Nonsandwich ELISAs such as competitive (a single capture antibody is placed on the plate and a labeled antigen is used that competes with the antigen in the sample for binding with the antibody) or direct ELISAs (the antigen is on the plate rather than a capture antibody) have been designed and multiplexed that require as little as 30 minutes total assay time.
When the time it takes to run a single multiplex ELISA is compared to the time required by multiple standard ELISAs, the time savings is apparent. Similar logic applies to sample volumes.

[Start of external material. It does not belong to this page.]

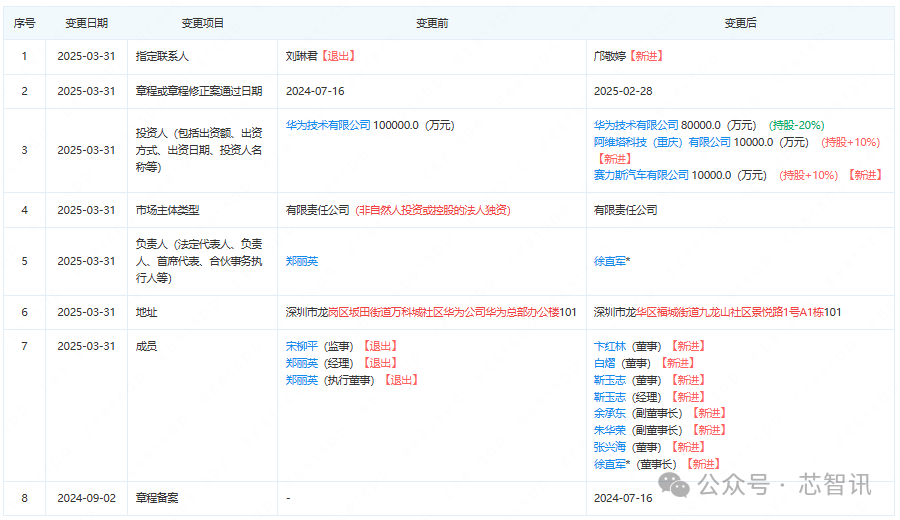This screenshot has width=900, height=520.
Task: Open 白熠 (董事) member link
Action: pyautogui.click(x=604, y=363)
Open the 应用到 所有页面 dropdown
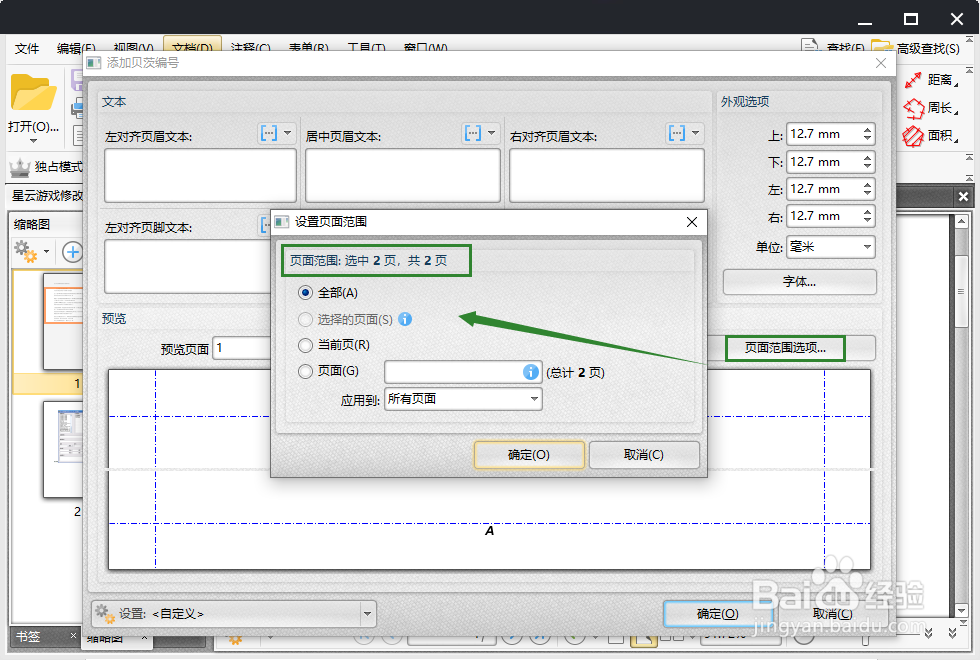Image resolution: width=980 pixels, height=660 pixels. point(463,398)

Running 16 simultaneous ELISAs in a single well (the sample amount required for a Q-Plex ELISA is 30 µL per well) greatly reduces the amount of sample required to obtain the same results.
While multiplexing technologies for protein detection are useful for screening which proteins are in a specific sample, a less obvious but potentially more significant use is for the establishment of protein-expression patterns. Such patterns might eventually lead to the discovery of better biomarkers, especially in circumstances where a single suitable biomarker has yet to be found.

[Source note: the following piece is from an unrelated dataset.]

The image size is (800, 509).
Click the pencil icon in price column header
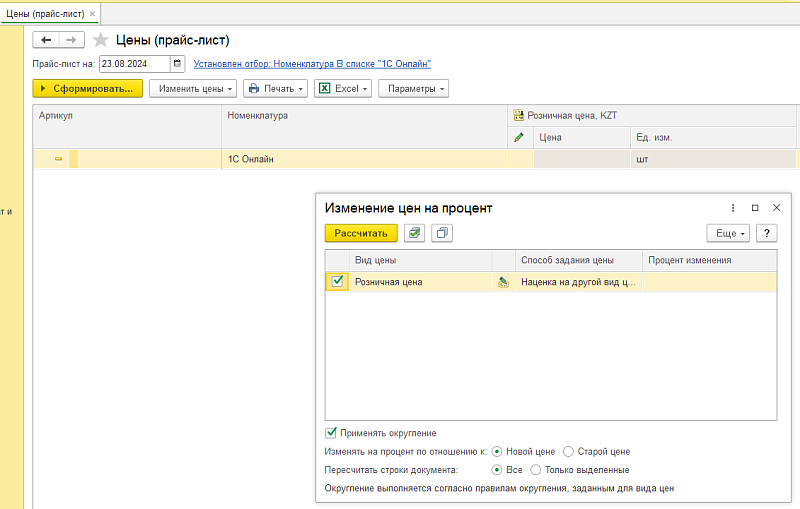click(x=519, y=137)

For example, cytokines are generally low-level transitory signaling molecules that are tightly regulated. However, they are differentially upregulated and released depending upon the stimulus. Using a mouse cytokine Q-Plex ELISA measuring 16 different cytokines and chemotactic factors researchers have found that influenza virus stimulates a rather consistent pattern of cytokine release in mice.

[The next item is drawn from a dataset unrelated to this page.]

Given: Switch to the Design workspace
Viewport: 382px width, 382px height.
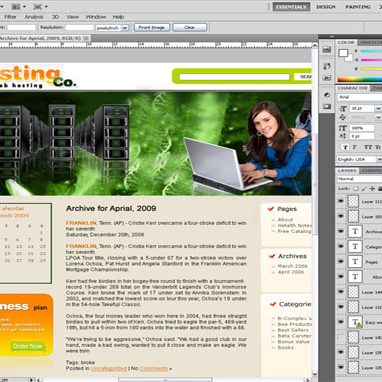Looking at the screenshot, I should (326, 7).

The major upregulation of RANTES, interleukins 1α, 6, 12, and monocyte chemotactic protein-1 in mice following influenza virus infection is shown in the Figure, with lesser alterations in the other proteins detectable by the array. While this is far from sufficient for diagnostic purposes it does demonstrate that protein-expression patterns are elicited from a virus, and that even patterns of low-abundance transitory proteins are detectable.